A FATHER and son have been banned from owning dogs for a year after keeping two animals without water and in a house littered with broken glass.
Colin David Gough, 64, and his son Anthony Michael Gough, 26, previously admitted three charges of causing unnecessary suffering to a black schipperke bitch and a Yorkshire terrier.
Wrexham Magistrates’ Court heard that police were called to Hampden Way, Acrefair, where both defendants live, on an unrelated matter to do with Anthony Gough.
They called in RSPCA inspector Chris Dunbar who found broken glass from smashed bottles on the floor, no water for the animals and a tumour “the size of a tennis ball” on the schipperke’s face.

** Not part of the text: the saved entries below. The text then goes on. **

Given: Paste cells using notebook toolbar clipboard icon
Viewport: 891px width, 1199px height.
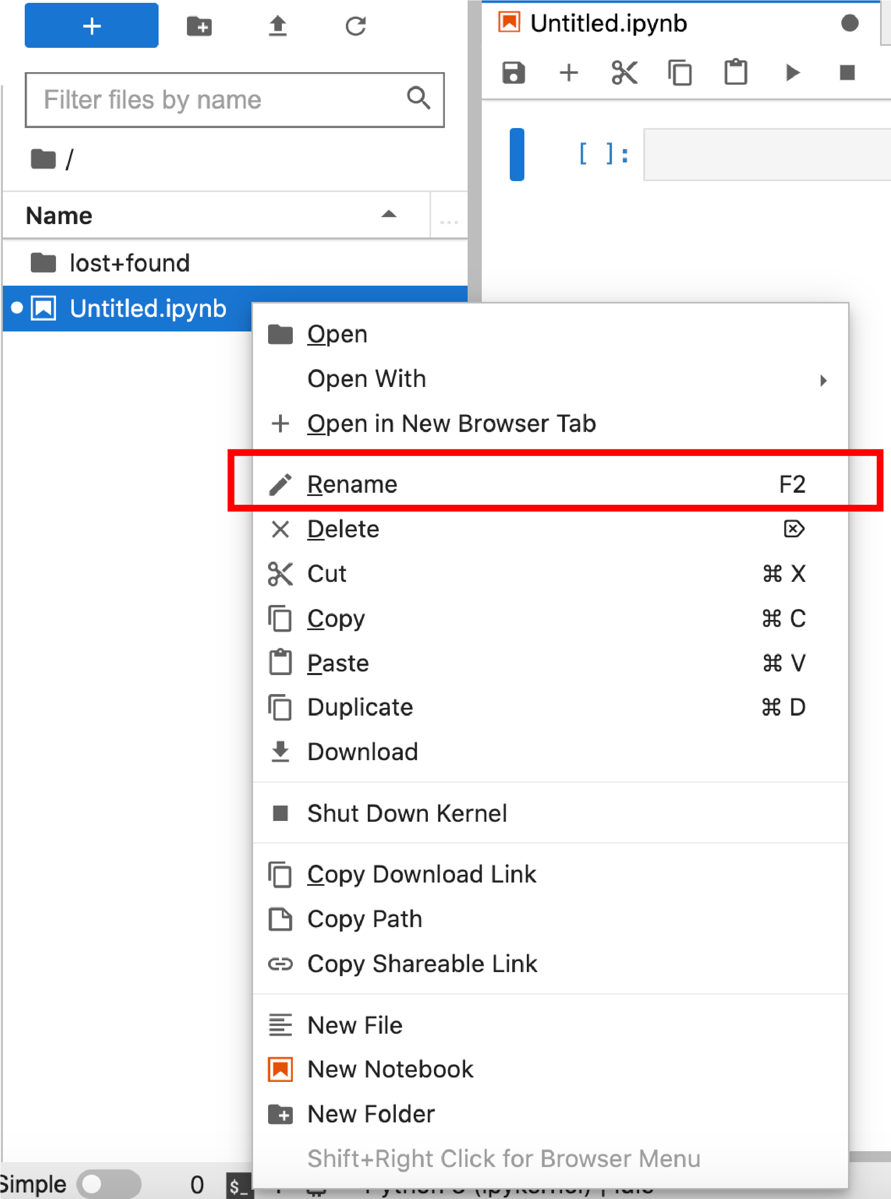Looking at the screenshot, I should coord(736,72).
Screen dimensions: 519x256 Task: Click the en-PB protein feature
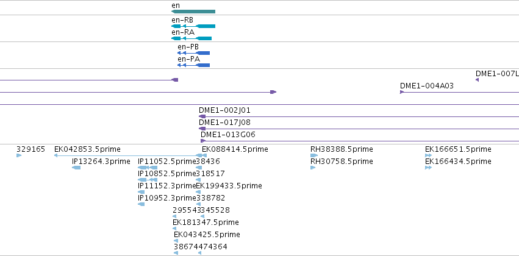[193, 53]
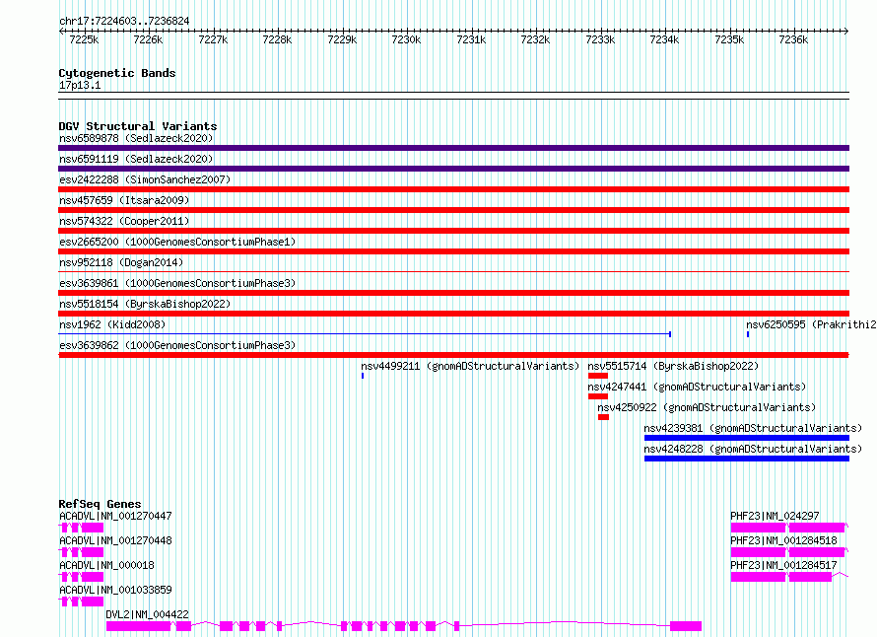This screenshot has height=637, width=877.
Task: Click the PHF23 NM_024297 gene glyph
Action: [788, 528]
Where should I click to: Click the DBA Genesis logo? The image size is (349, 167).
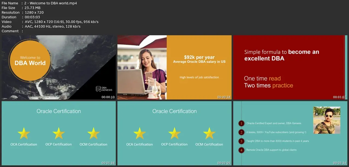click(103, 89)
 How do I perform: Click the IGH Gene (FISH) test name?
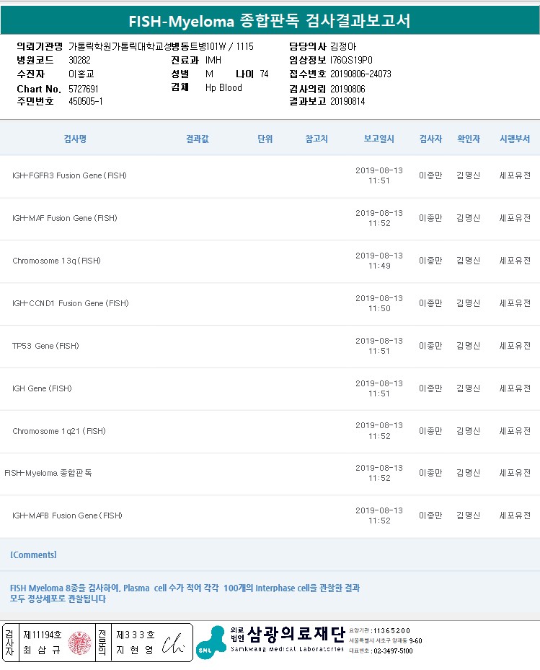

A vet’s report stated that the tumour above the left eye was inoperable.
Vet David Martin said that if surgery was not an option “euthanasia would be the most humane option” and the dog was then put down.
The vet estimated the schipperke had been suffering and in pain from the tumour for about two months.
Andrew Holmes, defending, insisted the pair had previously been to the vet with the tumour but had been told it was “non-malignant” and would only grow slowly.
Mr Holmes added that Gough senior worked as a security consultant which meant at times he would be away from home and only able to pop in once or twice a week.
Mr Holmes said Anthony Gough had held a party the evening before the police arrived on November 17 which was why there were bottles and glasses around the property.
District judge Andrew Shaw Shaw fined Colin Gough £375 and Anthony Gough £100 for causing unnecessary suffering to the schipperke.
He fined Colin Gough £50 and Anthony Gough £35 for causing unnecessary suffering to the Yorkshire terrier.
Colin Gough was also told to pay court costs of £300 and Anthony Gough costs of £150 and both must also pay a victim’s surcharge of £15.
The judge told the pair they would be banned from keeping dogs for a year and that the order would begin in one month’s time. This was to enable them to rehome another dog they owned which was not the subject of the charges.